Instructions for the task:
Reprint the items that run from the line containing "This screenshot has width=1136, height=908." through the line containing "[x=400, y=169]", both included, copying each one exactly as it appears.

==== Material for this task

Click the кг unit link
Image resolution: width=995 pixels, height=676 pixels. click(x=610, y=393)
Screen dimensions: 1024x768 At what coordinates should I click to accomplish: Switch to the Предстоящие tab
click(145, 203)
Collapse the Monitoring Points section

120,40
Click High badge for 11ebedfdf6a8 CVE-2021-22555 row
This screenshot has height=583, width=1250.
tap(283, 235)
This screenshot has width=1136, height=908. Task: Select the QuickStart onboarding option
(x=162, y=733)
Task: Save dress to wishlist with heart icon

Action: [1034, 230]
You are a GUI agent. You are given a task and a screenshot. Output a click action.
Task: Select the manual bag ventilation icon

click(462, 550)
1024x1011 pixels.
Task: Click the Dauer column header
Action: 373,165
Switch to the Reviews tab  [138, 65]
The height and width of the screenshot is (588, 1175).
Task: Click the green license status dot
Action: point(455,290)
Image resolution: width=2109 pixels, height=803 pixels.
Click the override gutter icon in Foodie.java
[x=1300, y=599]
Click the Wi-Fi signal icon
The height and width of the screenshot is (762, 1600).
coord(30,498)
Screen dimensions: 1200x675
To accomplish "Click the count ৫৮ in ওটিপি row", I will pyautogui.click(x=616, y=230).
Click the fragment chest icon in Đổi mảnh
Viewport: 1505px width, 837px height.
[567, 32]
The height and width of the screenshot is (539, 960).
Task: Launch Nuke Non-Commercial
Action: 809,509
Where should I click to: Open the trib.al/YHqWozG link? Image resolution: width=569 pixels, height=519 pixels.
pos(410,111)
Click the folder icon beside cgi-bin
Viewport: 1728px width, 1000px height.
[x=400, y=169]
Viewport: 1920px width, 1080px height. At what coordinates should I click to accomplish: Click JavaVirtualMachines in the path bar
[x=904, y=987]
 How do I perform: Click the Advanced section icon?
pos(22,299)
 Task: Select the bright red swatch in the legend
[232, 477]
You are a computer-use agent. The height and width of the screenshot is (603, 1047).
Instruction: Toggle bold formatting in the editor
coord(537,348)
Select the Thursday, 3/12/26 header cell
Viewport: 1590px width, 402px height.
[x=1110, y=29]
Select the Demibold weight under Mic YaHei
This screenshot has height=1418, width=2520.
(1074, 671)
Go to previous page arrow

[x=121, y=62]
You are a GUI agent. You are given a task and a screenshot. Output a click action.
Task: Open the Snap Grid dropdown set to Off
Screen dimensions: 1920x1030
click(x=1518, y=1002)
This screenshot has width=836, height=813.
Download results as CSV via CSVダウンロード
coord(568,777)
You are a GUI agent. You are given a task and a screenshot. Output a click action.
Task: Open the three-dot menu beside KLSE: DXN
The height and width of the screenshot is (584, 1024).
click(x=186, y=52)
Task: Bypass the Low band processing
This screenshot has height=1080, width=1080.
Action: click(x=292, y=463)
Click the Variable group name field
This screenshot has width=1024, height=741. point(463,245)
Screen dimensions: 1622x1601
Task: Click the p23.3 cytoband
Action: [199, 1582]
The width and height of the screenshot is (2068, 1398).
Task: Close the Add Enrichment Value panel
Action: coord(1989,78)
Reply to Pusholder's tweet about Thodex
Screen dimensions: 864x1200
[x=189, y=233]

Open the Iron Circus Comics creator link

========

Completed exercise:
This screenshot has width=1136, height=908. Task: Select the QuickStart onboarding option
(x=162, y=733)
Task: Save dress to wishlist with heart icon

Action: [1034, 230]
You are a GUI agent. You are given a task and a screenshot. Output a click action.
Task: Select the manual bag ventilation icon

click(462, 550)
1024x1011 pixels.
Task: Click the Dauer column header
Action: 373,165
Switch to the Reviews tab  [138, 65]
The height and width of the screenshot is (588, 1175).
Task: Click the green license status dot
Action: point(455,290)
Image resolution: width=2109 pixels, height=803 pixels.
Click the override gutter icon in Foodie.java
[x=1300, y=599]
Click the Wi-Fi signal icon
The height and width of the screenshot is (762, 1600).
coord(30,498)
Screen dimensions: 1200x675
To accomplish "Click the count ৫৮ in ওটিপি row", I will pyautogui.click(x=616, y=230).
Click the fragment chest icon in Đổi mảnh
Viewport: 1505px width, 837px height.
[567, 32]
The height and width of the screenshot is (539, 960).
Task: Launch Nuke Non-Commercial
Action: 809,509
Where should I click to: Open the trib.al/YHqWozG link? Image resolution: width=569 pixels, height=519 pixels.
pos(410,111)
Click the folder icon beside cgi-bin
Viewport: 1728px width, 1000px height.
[x=400, y=169]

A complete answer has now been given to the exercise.